Re: Experimental RDFa extractor in JS from Niklas Lindström on 2012-04-20 (public-rdfa-wg@w3.org from April 2012)

From: Niklas Lindström <lindstream@gmail.com>
Date: Fri, 20 Apr 2012 18:31:51 +0200
To: Gregg Kellogg <gregg@greggkellogg.net>
Cc: Ivan Herman <ivan@w3.org>, public-rdfa-wg <public-rdfa-wg@w3.org>
Message-ID: <CADjV5jfXJrujnPvxPvsrX3pUF-AX3z+KeYR=TaTxsYtUt=aJ=Q@mail.gmail.com>
Hi!

2012/4/20 Gregg Kellogg <gregg@greggkellogg.net>:
> On Apr 20, 2012, at 8:23 AM, Niklas Lindström wrote:
>
>> Hi Gregg,
>>
>> 2012/4/20 Gregg Kellogg <gregg@greggkellogg.net>:
>>> On Apr 20, 2012, at 3:52 AM, "Niklas Lindström" <lindstream@gmail.com> wrote:
>> [...]
>>>> Yes, that's what I do too, for exactly those reasons. The shape of the
>>>> output is entirely based on the form of the input, i.e. using the same
>>>> terms and CURIEs (populating @context as needed). One thing I haven't
>>>> yet done, but plan to, is to merge descriptions about the same
>>>> resource even if they're dispersed throughout the page.
>>>
>>> Note that you can leave such merging to JSON-LD framing, which does this anyway.
>>>
>>>> While that
>>>> does deviate from the actual shape in the source page, it is so much
>>>> better for consumption, and I think is to be expected. Another thing I
>>>> don't do is any kind of coercion. Literals with datatype or deviating
>>>> from any given @language are represented in expanded JSON-LD form.
>>>> I've yet to decide whether to change that or make it configurable.
>>>
>>> This might also be left to JSON-LD API methods. For instance, the "automatic" flag to compaction could generate the best context for you to use, and coerce your data for you. It can be expensive, though, and for any real application, a JSON-LD context matching the data could be provided to compact or frame.
>>
>> At this point I'd like to stick to a strict and very simple solution,
>> with one predicable result tree (based on the source RDFa structure,
>> but merging anything dispersed). I'd like this to be lightweight and
>> simple, with close to no API. The fact that this solution produces
>> JSON-LD is a benefit, but it is basically skimmed data, mainly usable
>> for simple things. I think of it mostly as an RDFa equivalent to the
>> microdata-to-JSON approach. (And the merging I speak of is roughly
>> corresponding to how that handles the @itemref stuff.)
>
> For some reason, my point is being confused. I think the approach your taking is just great. My point was that if anything more complicated needs to be done, it can be left to JSON-LD tools. I'm all for keeping your implementation as simple possible, and be close to the form of the document you've produced.
>
> If a developer wants to do more with the data than what you produce, the JSON-LD API has a number of useful tools. There should't be any direct dependencies between your tool and the JSON-LD implementations, leave the that up to a developer.

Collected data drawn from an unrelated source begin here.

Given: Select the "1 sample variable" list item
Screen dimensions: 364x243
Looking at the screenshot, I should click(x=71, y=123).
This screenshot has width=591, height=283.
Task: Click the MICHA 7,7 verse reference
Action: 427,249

Ah, sorry; then all is good and well, and we're definitely on the same
page! For my part, I suspect that my argumentation here was equally
directed towards myself, since I've actually had impulses to embark on
the very path I argue against. :) That is, instead of making decisions
to end up with a basic simplicity, I've actually pondered on whether
to adopt JSON-LD API flags for controlling the resulting shape.. Which
as we all agree on is better done in separate steps, with separate
libraries.

The main thing yet to decide then is whether to merge or keep
disparate description objects of the same resource. Do you find any
merit in my reasoning there, regarding expectations, usability, and in
the "microdata-using-@itemref to JSON" parallell? To some extent, I
already diverge from the exact "frame" of the source when it comes to
@rev handling. And as mentioned, when dealing with multiple references
to the same resource. So I think a certain amount of "normalization"
is inevitable. Although I believe it best to keep nesting in general,
rather than to move all resource objects to the top-level @graph. But
that's also debatable. We know one size won't fit all, so the goal
here is to establish some kind of "reasonable expectation based on the
source", if possible...

(By the way, I've pushed the changes I mentioned. Still quite a moving
target, but it may be an improvement.)

Best regards,
Niklas
Received on Friday, 20 April 2012 16:32:51 UTC